ПОСТАВЛЕННАЯ ЗАДАЧА 1: Преобразуй в таблицу Markdown часть записей от их первой строки до строки, содержащей «This screenshot has height=297, width=529.», включительно, со столбцами «Номер» (порядковый номер строки) и «Строка записи». Пустые строки пропусти, а изображения в ответ не включай.

ФРАГМЕНТ СТРАНИЦЫ:
+ + + +

Посему лучшей тактикой для повстанцев, как правило, являлись набеги. Партизанские методы и нетрадиционные тактики были присущи всем восстаниям рабов. И это часто сбивало с толка хозяев (плюс ситуация усугублялась политическими затруднениями и экономическим парадоксом). Тяжело вооруженная пехота с трудом справлялась с налетами повстанцев, потому что предназначалась совсем для другого. Вдобавок мятежники отлично знали местный ландшафт, прежде всего холмы и горы, обычные укрытия восставших рабов.

Для хозяев необходимость переоснащать войска для борьбы с повстанцами была досадной, само переоснащение требовало времени, а кроме того, нередко хозяева не испытывали ни малейшего желания что-либо предпринимать. В подавлении восстания рабов немного славы, и еще меньше чести и доблести в боях с «недостойной» тактикой. Рабские войны, говорил один римлянин, «не заслуживали зваться войнами»[360]. Идеальным решением считалось заставить большую часть мятежников сдаться, предпочтительно – после убийства их вождей, дабы искоренить зерна новых бунтов. И потому хозяева обычно окружали и осаждали лагеря и укрепления повстанцев. В Первой Сицилийской войне, например, римский консул Публий Рупилий в 132 г. до н. э. успешно взял измором два главных оплота мятежников – Тавромений и Энну.

+ + + +

ИСХОДНЫЕ ЗАПИСИ:
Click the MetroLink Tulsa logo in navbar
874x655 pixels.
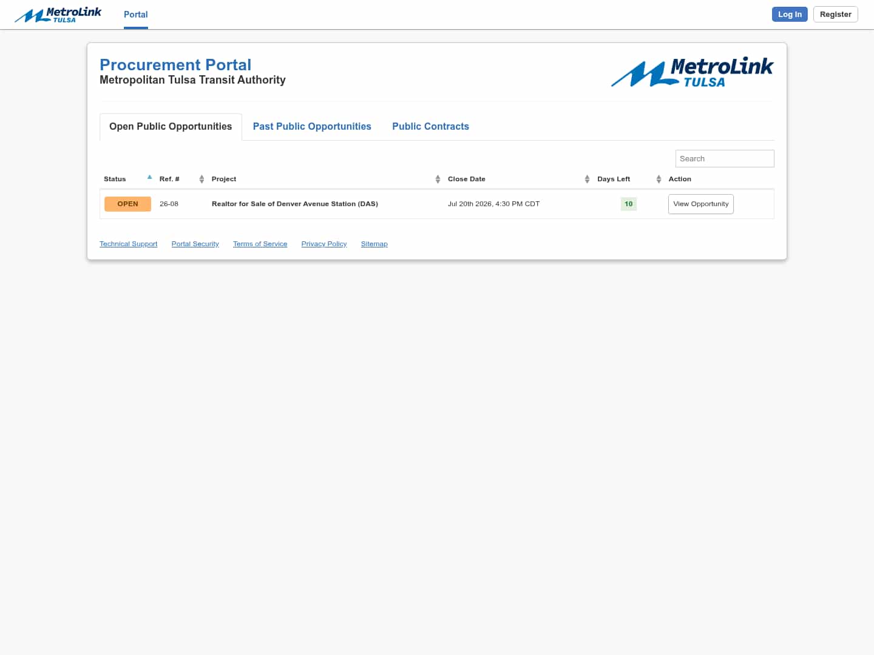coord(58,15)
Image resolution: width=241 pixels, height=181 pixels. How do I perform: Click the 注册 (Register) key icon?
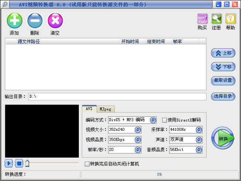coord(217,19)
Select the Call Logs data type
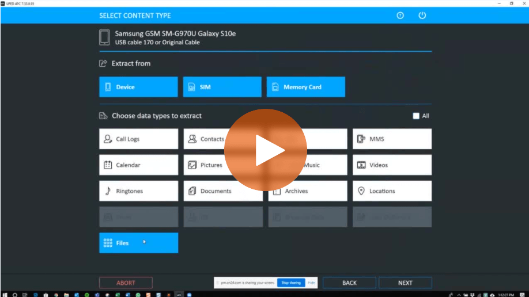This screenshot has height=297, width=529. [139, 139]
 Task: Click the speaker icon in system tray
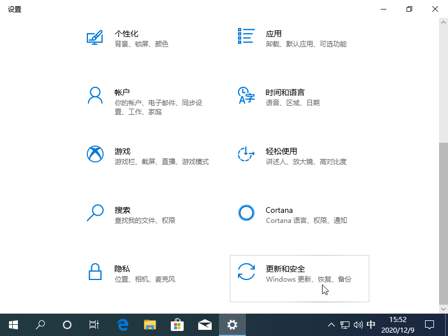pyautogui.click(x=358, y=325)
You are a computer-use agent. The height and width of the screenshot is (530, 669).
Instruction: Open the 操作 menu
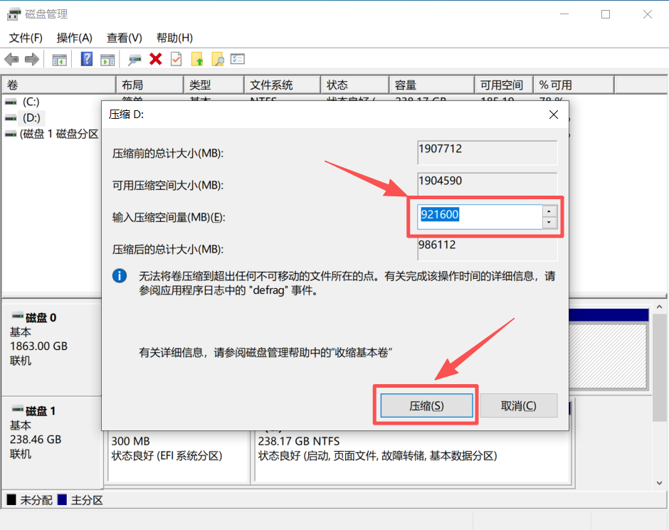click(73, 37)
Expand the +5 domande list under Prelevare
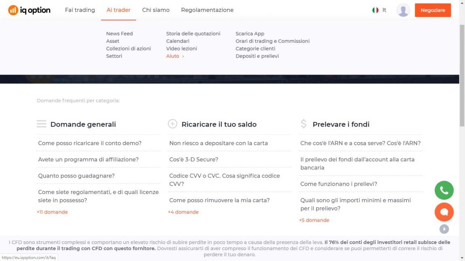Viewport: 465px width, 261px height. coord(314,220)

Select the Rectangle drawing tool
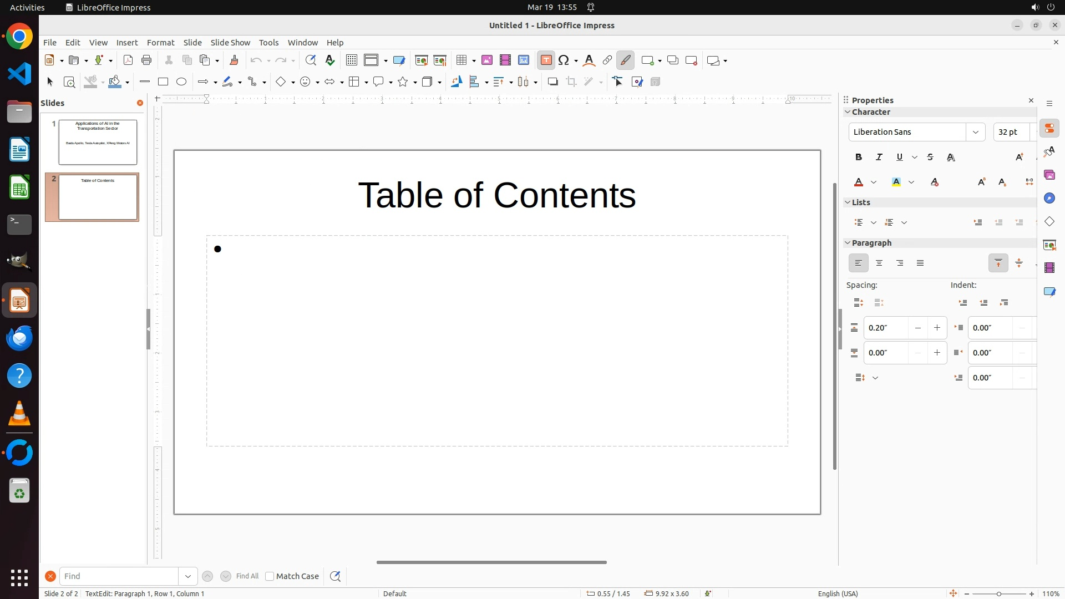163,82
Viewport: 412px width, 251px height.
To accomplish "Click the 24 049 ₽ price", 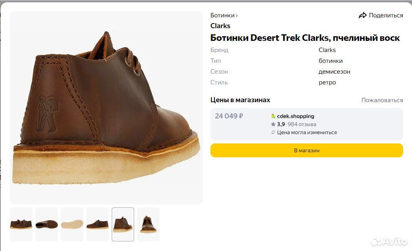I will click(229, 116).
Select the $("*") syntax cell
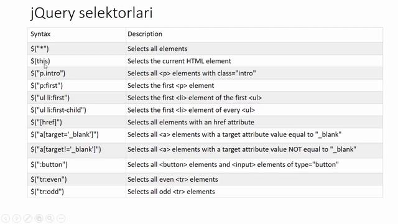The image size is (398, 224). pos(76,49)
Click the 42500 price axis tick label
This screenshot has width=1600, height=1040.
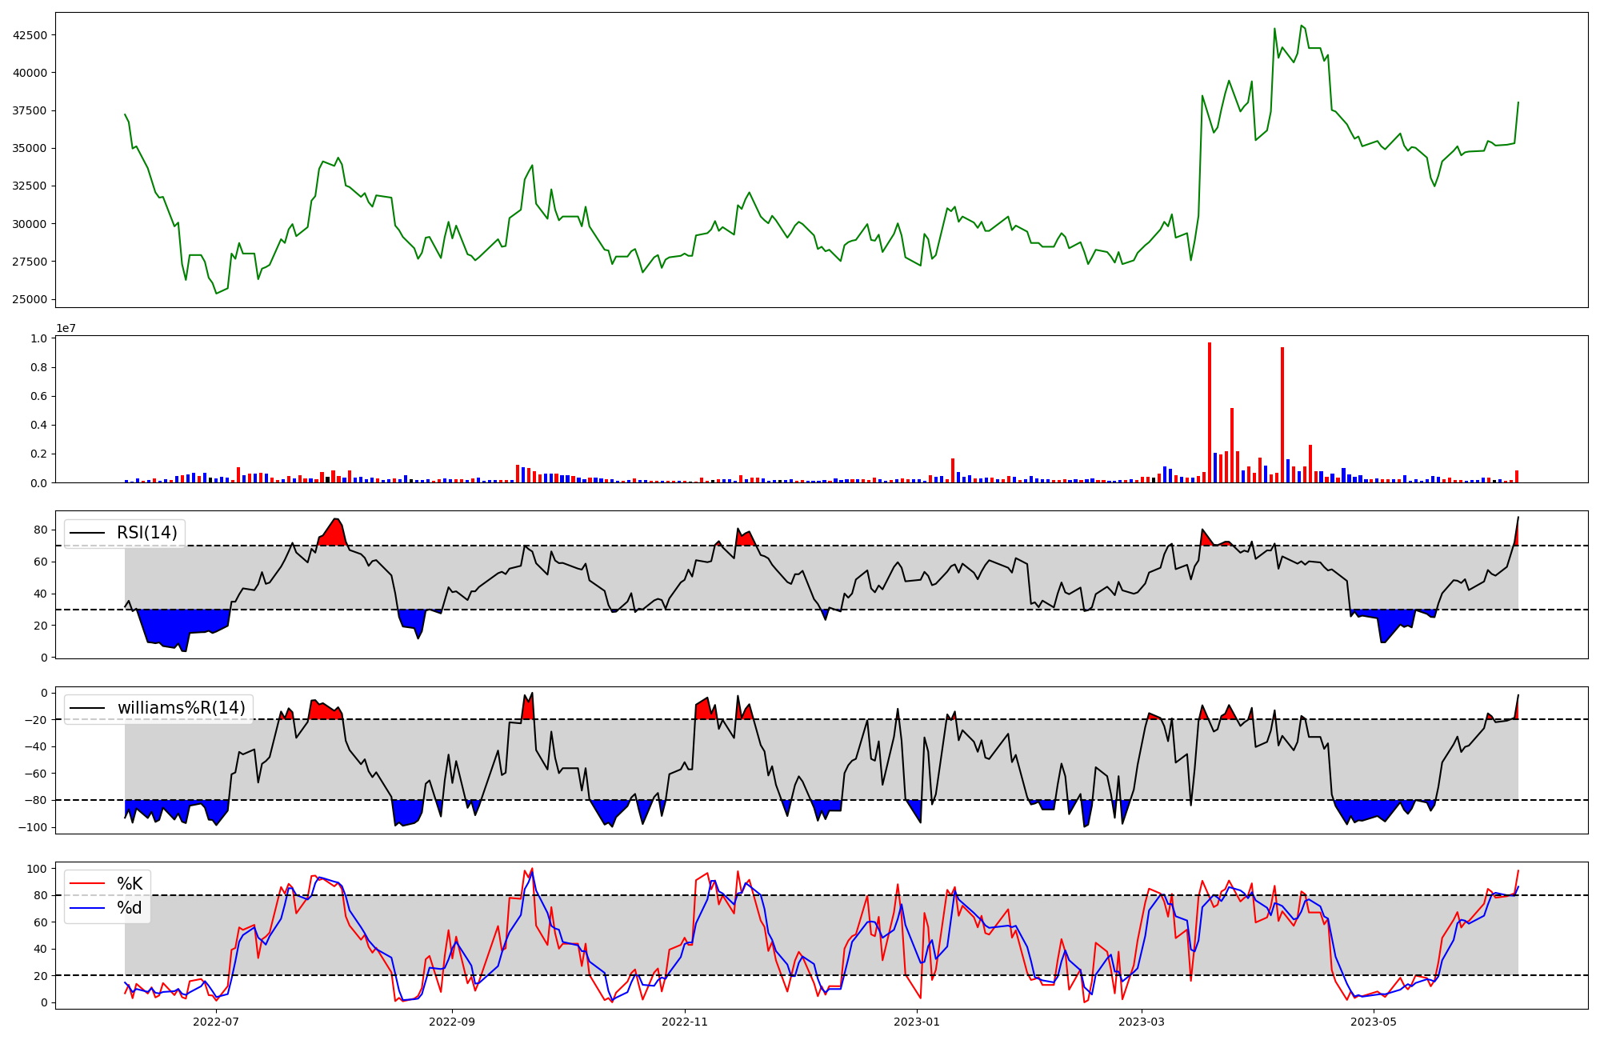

+ + + +

ПОСТАВЛЕННАЯ ЗАДАЧА 2: Напиши продолжение фрагмента о борьбе хозяев с восстаниями рабов, начиная сразу после его последнего предложения.

ИТОГОВЫЙ ОТВЕТ 1:
| Номер | Строка записи |
|---|---|
| 1 | Click the MetroLink Tulsa logo in navbar |
| 2 | 874x655 pixels. |
| 3 | coord(58,15) |
| 4 | Image resolution: width=241 pixels, height=181 pixels. How do I perform: Click the 注册 (Register) key icon? |
| 5 | coord(217,19) |
| 6 | Select the Call Logs data type |
| 7 | This screenshot has height=297, width=529. [139, 139] |

ИТОГОВЫЙ ОТВЕТ 2:
Сознавая все это, лидеры повстанцев преследовали три возможные стратегические цели: (1) оторваться от противника и создать полноценные поселения в горах – позднее такие поселения стали называть «мароновыми», от испанского слова, означающего «жить в горах»; (2) бежать за пределы Рима или (3) найти союзников среди свободных, либо за границей, либо из числа недовольных дома.

Дримак, вождь восстания рабов на Хиосе (вероятно, III в. до н. э.), успешно использовал «маронскую» тактику. Бежав в горы и став лидером беглых рабов, Дримак принялся нападать на хиосские фермы и разбил несколько отрядов, высланных против него. Потом он предложил перемирие, пообещал не допускать новых грабежей и вернуть беглых рабов, не способных доказать жестокое обращение со стороны хозяев. Хиосцы согласились на эти удивительно прагматичные условия, и предположительно число побегов и вправду сократилось. Но в конце концов хиосцы отказались от перемирия и назначили награду за голову Дримака. По преданию, уже в преклонном возрасте Дримак велел своему любовнику убить себя, обезглавить тело и получить вознаграждение. Лишь впоследствии он в глазах хиосцев обрел божественность.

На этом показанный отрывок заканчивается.